De Julia Von Lucadou
Actes Sud – 288 pages. Traduction de
Retour de chronique du Bifrost 100
Avec une confiance aveugle dans la technologie de leur combinaison Flysuit, des voltigeurs sautent des toits des gratte-ciel, enchaînent les figures acrobatiques avant de freiner leur chute au tout dernier moment pour de se poser sans encombre. Chaque saut devient un show orchestré au millimètre pour un public fasciné par ces athlètes dont la carrière médiatique, dans un monde ultra connecté, importe autant que la prestation physique. Riva Karnovsky, une de ces voltigeuses, parmi les plus célèbres et talentueuses, refuse soudain de sauter sans raison apparente. Hitomi Yoshida, jeune psychologue récemment embauchée par Psysolutions, est mandatée pour remettre Riva sur le droit chemin, lui faire reprendre l’entraînement et contenter ainsi ses sponsors. Cette dernière refusant tout contact, Hitomi use de moyens peu conformes à la déontologie de sa profession : pressions sur le petit ami de la star, surveillance constante après installation de caméras cachées, traçage de son téléphone, analyses de toutes les données disponibles, y compris son journal intime effacé du serveur, manipulation. Tout est justifié par la nécessité de « réactiver un potentiel perdu ». Hitomi, elle-même sous surveillance constante, a l’obligation de tout consigner dans des rapports, commentés en temps réel par son superviseur, Hugo Master. Son sommeil, ses activités sportives, ses séances de médiation sont enregistrées. Dans ce système ultra libéral axé sur la performance et la responsabilité individuelle, le traitement des données sans éthique au service de concepts nébuleux masqués par des anglicismes en vogue chez les managers modernes —coaching, mindfulness, feedback, digital cleanse, etc. – l’auto-contrôle prévaut. Le culte de la performance amène chacun à s’autoévaluer et à réajuster son comportement en fonction d’objectifs à atteindre qui sont autant de normes sociales. La moindre baisse de régime et le moindre échec peuvent être sanctionnés – en toute bienveillance – par une « relocalisation », pour ne pas dire un exil sans retour dans les Périphéries, ces banlieues sales, pauvres et « hors réseau » adossées à une mégalopole étincelante, entièrement verrouillée et réservée à l’élite.

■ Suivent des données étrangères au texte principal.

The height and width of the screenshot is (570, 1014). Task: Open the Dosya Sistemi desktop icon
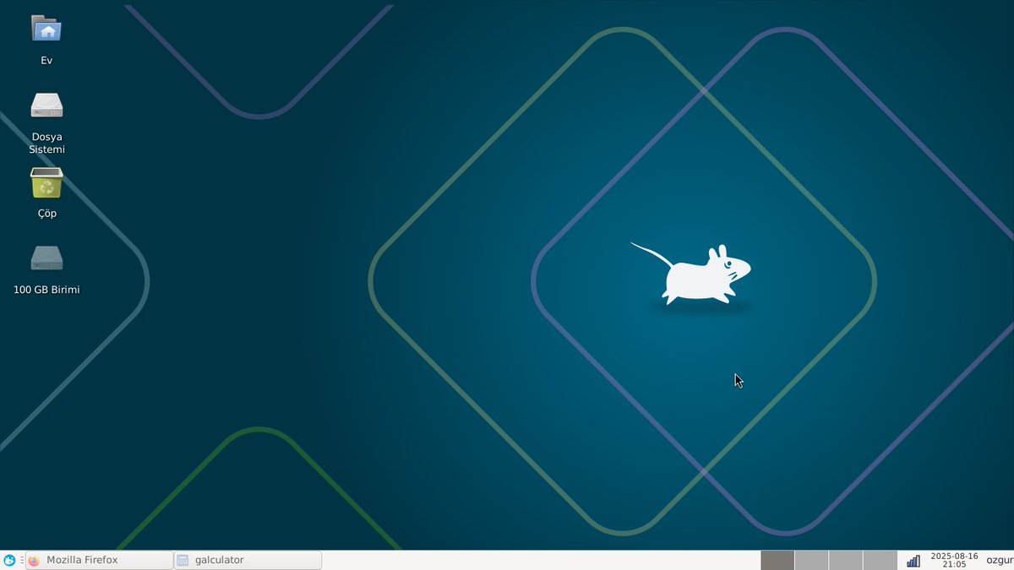[x=46, y=105]

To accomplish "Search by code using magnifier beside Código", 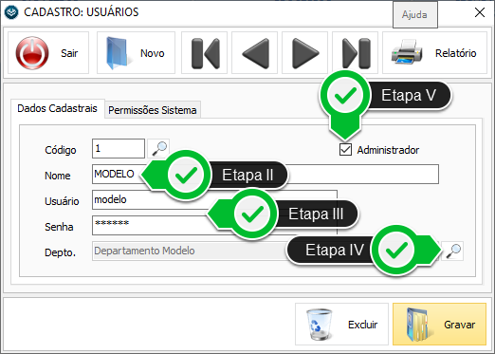I will [158, 148].
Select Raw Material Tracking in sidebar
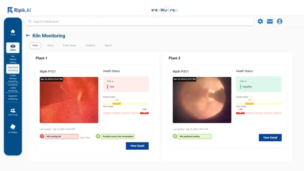Image resolution: width=304 pixels, height=171 pixels. [x=13, y=59]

La narration adopte le point de vue d’Hitomi, qu’on voit se faire broyer par un système méritocratique biaisé alors même qu’elle a, en bonne élève, une foi absolue dans les règles intenables qu’il édicte. Dans cette société artificielle où les émotions, les relations, les sentiments doivent rester sous contrôle, Hitomi, par ses ajustements constants aux exigences qui lui sont faites, semble avoir perdu les fondements de sa personnalité. Riva, perçue comme dépressive et inadaptée, montre en fait le chemin de la liberté. Cette dystopie effraie par sa proximité avec notre société contemporaine concurrentielle, mais aussi parce que personne ne s’y rebelle vraiment, puisque chacun est persuadé de pouvoir réussir. L’écriture souvent froide et distanciée se révèle efficace. Avec Sauter des gratte-ciel, récipiendaire du Prix Suisse de Littérature, Julia von Lucadou signe un premier roman maîtrisé qui, à défaut de révolutionner le genre, porte un regard lucide sur les travers de nos sociétés 2.0.
Citation
— Ça ne te rend pas furieuse qu’on ne puisse rien décider nous-mêmes ? avait-elle dit.
— Ils essaient seulement de révéler notre potentiel et de l’encourager. Tu peux toujours dire non.
— Tu connais quelqu’un qui a dit non ?
— Mais ils ne t’obligent à rien.
Le chemisier d’Andorra avait pris la poussière du béton. Je lui avais tapé dans le dos pour ôter la saleté.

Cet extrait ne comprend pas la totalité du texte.